- Country: United States;
- Location: Kenedy County, Texas
- Coordinates: 27°05′16.02″N 97°35′22.02″W﻿ / ﻿27.0877833°N 97.5894500°W
- Commission date: 2009
- Construction cost: $740 million
- Owner: Pattern Energy Group

Wind farm
- Type: Onshore;

Power generation
- Nameplate capacity: 271 MW

External links
- Website: patternenergy.com/projects/gulf-wind/

= Gulf Wind Farm =

American high-power-producing wind farm

Gulf Wind is a 271 megawatt wind farm located on the Texas Gulf Coast in Kenedy County. It is operated by Pattern Energy which is based in San Francisco. The wind farm's output is contracted under a 20-year power purchase agreement with Austin Energy.

==History==
Gulf Wind first generated electricity for the Texas power grid in November 2008, with all turbines expected operational by September 2010. Gulf Wind's former owner Babcock & Brown sold the development rights to Pattern Energy in 2009.

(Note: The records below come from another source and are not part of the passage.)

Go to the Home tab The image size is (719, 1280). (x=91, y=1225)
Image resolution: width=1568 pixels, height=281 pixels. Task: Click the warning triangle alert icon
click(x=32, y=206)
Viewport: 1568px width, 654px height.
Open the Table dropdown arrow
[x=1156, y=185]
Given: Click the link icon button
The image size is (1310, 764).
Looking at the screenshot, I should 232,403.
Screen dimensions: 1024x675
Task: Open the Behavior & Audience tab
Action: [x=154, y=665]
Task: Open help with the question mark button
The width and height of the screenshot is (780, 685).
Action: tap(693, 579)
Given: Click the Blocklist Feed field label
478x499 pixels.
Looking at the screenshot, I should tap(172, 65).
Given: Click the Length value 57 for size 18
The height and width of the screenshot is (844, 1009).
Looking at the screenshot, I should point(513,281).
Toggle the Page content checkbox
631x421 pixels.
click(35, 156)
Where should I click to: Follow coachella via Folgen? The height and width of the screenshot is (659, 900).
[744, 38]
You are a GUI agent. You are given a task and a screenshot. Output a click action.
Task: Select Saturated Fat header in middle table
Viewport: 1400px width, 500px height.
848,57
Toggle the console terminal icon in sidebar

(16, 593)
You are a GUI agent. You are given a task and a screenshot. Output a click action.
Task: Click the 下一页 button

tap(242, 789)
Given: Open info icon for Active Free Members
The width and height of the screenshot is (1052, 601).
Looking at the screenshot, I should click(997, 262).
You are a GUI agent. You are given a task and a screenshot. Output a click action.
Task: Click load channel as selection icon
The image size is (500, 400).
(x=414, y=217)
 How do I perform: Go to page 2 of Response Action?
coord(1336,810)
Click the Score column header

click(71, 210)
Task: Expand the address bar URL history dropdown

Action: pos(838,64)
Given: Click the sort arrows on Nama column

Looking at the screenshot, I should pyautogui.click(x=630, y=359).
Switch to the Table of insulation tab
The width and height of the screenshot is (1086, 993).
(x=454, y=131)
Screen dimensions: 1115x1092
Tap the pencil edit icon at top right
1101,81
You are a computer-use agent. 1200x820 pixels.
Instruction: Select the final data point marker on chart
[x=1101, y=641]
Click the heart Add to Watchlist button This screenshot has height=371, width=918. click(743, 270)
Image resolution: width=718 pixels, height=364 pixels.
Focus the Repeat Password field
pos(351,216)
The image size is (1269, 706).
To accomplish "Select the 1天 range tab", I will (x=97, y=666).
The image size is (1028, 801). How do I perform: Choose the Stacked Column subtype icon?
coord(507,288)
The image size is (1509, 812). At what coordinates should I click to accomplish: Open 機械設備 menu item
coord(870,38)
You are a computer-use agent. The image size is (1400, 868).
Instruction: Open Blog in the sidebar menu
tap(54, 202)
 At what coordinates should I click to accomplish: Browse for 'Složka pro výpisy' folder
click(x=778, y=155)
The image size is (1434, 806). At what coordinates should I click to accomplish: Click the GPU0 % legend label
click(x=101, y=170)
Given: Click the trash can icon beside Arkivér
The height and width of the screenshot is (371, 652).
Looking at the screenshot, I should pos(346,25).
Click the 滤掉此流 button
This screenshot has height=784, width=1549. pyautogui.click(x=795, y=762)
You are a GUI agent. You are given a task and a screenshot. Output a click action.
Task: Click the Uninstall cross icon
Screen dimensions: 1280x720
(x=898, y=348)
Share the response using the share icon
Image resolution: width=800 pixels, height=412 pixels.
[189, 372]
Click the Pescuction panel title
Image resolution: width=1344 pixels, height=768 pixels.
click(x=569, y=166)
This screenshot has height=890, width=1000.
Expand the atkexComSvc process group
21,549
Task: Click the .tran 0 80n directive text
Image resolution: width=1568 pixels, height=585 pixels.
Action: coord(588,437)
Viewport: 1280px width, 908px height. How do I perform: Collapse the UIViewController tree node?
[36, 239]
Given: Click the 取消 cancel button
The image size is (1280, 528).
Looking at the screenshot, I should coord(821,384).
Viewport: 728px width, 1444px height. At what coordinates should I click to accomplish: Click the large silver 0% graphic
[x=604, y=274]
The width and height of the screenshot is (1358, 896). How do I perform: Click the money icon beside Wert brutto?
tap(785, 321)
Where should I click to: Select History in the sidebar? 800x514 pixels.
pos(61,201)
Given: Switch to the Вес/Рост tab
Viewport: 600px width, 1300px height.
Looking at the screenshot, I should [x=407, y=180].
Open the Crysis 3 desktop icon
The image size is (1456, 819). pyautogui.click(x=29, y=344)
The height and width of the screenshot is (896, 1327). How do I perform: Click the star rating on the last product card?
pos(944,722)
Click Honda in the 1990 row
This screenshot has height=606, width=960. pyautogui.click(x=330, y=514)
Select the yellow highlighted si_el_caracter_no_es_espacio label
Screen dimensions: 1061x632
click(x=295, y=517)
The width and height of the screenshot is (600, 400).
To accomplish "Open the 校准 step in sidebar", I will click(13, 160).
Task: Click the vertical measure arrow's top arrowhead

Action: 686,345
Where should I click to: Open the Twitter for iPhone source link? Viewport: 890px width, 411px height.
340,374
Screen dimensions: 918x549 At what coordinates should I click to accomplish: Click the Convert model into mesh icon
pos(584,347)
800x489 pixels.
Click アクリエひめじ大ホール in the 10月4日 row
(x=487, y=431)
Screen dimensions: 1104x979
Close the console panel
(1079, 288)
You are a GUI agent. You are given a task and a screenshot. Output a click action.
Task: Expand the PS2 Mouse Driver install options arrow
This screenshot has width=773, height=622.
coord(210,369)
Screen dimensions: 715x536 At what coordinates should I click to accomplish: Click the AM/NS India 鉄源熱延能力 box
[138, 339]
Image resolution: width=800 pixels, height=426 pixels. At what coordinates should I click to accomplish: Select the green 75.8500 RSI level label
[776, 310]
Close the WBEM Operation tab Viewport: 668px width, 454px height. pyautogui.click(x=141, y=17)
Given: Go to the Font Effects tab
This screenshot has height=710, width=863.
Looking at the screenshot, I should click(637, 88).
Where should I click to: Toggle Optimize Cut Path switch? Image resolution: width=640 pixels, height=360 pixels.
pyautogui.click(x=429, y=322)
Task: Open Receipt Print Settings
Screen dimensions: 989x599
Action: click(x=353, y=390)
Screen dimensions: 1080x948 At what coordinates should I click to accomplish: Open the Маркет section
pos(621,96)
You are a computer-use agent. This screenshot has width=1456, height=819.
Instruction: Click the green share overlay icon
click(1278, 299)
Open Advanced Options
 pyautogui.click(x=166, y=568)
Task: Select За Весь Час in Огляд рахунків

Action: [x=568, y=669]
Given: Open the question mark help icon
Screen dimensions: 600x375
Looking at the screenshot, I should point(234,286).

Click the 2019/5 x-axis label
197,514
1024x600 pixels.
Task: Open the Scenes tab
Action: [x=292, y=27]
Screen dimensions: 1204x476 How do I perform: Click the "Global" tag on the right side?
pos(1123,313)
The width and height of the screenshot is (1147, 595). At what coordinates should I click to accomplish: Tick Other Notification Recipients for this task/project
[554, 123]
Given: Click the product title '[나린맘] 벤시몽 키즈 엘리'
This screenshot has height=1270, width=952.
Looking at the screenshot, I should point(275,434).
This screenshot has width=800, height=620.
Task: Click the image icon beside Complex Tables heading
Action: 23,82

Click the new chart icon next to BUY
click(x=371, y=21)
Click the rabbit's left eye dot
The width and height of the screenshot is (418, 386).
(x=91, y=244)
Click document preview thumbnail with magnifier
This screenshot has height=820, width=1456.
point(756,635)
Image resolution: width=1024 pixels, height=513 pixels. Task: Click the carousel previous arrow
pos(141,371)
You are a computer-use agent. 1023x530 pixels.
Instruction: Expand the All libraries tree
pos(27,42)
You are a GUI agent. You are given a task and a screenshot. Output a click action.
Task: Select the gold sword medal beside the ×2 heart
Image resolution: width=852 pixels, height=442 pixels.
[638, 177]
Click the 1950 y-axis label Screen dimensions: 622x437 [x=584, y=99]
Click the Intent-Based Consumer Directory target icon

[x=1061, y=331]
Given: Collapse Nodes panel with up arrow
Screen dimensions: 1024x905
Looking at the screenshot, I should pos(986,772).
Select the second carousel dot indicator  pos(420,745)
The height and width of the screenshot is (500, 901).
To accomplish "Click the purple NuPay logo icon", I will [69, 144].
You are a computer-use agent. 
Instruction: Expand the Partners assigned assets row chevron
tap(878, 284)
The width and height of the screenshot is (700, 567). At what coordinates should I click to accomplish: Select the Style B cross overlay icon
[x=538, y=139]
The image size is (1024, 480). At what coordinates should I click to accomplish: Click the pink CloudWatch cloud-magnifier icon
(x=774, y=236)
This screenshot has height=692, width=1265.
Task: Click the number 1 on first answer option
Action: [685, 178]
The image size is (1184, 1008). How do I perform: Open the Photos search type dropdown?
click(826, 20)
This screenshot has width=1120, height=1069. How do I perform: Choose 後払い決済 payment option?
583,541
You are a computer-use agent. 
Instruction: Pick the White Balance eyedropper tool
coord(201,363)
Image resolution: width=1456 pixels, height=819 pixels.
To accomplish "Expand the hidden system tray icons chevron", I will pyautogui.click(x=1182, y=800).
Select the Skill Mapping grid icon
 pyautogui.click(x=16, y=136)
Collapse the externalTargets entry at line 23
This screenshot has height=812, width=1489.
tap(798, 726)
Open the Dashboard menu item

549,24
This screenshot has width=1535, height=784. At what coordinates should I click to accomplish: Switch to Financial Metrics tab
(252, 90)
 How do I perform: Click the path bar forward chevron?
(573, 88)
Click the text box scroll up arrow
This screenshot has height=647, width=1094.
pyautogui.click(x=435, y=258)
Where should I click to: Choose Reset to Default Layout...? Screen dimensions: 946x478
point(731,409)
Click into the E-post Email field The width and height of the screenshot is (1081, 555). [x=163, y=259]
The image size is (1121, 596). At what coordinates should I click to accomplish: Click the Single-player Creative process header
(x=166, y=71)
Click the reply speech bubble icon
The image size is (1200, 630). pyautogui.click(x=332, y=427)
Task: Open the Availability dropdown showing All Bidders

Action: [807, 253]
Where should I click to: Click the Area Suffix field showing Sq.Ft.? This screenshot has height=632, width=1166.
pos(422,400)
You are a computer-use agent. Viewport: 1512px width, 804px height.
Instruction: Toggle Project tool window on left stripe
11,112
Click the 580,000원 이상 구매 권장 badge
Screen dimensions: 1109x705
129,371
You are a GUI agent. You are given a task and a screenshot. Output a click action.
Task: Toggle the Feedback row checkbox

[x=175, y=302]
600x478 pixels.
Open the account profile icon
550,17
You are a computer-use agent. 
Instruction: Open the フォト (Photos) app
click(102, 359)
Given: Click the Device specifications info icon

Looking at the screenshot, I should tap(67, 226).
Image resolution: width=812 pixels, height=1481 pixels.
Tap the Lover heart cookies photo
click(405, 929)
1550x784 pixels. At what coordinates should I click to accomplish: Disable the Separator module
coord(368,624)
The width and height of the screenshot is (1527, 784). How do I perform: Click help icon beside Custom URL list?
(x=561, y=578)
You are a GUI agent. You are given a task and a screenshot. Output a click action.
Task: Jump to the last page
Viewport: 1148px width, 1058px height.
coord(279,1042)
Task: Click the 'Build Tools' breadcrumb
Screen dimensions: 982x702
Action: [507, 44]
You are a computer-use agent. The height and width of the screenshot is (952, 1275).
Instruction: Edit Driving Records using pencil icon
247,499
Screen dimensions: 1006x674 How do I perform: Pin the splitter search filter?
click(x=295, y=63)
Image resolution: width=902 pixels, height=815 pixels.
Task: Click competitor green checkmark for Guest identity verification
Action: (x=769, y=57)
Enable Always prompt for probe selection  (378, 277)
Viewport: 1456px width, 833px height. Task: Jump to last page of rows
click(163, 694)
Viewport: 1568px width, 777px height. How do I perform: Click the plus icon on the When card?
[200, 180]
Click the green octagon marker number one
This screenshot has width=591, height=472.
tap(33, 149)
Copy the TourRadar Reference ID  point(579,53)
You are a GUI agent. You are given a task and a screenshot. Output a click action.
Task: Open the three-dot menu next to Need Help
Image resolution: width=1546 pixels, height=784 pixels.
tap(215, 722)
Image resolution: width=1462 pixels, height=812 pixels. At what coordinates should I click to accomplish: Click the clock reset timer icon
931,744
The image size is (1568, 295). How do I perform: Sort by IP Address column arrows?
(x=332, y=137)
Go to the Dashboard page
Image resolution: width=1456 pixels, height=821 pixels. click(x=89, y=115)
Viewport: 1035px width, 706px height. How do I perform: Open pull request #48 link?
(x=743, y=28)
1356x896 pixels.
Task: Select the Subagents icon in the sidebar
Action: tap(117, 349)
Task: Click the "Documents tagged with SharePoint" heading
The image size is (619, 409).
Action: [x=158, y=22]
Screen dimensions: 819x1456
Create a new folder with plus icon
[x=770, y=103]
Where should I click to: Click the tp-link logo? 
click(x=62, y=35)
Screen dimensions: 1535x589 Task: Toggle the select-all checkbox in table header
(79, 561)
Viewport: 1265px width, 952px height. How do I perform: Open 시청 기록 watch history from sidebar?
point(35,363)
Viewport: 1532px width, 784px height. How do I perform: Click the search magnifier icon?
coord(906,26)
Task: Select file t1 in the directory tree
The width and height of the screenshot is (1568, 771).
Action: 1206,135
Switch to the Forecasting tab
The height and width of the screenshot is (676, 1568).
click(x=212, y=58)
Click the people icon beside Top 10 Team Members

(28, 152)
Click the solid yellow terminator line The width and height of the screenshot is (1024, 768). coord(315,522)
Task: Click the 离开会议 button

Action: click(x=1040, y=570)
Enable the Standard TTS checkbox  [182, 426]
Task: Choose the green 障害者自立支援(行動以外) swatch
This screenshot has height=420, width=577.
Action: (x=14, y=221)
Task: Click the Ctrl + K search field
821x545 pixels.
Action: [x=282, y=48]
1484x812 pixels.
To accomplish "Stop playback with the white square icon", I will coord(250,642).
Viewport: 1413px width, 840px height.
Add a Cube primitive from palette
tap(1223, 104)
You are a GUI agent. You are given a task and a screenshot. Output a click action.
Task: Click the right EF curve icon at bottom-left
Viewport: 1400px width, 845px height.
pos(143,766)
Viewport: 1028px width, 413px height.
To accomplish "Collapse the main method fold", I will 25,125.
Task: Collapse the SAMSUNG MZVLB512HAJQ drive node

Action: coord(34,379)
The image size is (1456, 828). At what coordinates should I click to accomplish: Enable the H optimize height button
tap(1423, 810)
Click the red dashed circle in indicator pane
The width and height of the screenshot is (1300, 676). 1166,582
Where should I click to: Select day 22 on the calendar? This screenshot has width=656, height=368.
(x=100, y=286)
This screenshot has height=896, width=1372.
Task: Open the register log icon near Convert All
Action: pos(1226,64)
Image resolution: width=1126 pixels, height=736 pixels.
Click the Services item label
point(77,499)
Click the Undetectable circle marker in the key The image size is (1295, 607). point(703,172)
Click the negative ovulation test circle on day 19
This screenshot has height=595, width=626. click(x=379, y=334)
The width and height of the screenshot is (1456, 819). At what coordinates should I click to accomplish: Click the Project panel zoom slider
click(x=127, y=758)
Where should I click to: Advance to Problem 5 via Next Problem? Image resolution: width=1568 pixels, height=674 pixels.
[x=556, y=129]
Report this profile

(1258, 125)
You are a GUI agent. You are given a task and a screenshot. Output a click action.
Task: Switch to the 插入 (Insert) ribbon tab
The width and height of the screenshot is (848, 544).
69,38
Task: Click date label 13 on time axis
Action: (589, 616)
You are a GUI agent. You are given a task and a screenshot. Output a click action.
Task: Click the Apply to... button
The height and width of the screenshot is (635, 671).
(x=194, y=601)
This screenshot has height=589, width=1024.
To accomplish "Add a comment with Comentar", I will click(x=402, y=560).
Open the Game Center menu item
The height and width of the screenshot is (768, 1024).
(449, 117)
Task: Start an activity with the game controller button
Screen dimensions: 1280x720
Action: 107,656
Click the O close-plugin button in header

In 2021 Pattern Energy replaced its Mitsubishi 2.4 MW turbines with Siemens Gamesa SWT-2.3-108 turbines. This changed total output from 283.3 to 271.4 MW.

=== Hurricane Harvey ===
Gulf Wind farm was operational during most of Hurricane Harvey's landfall in Texas in August 2017, with turbines only shutting down when winds reach 55 mph, and returning to normal operation the next day.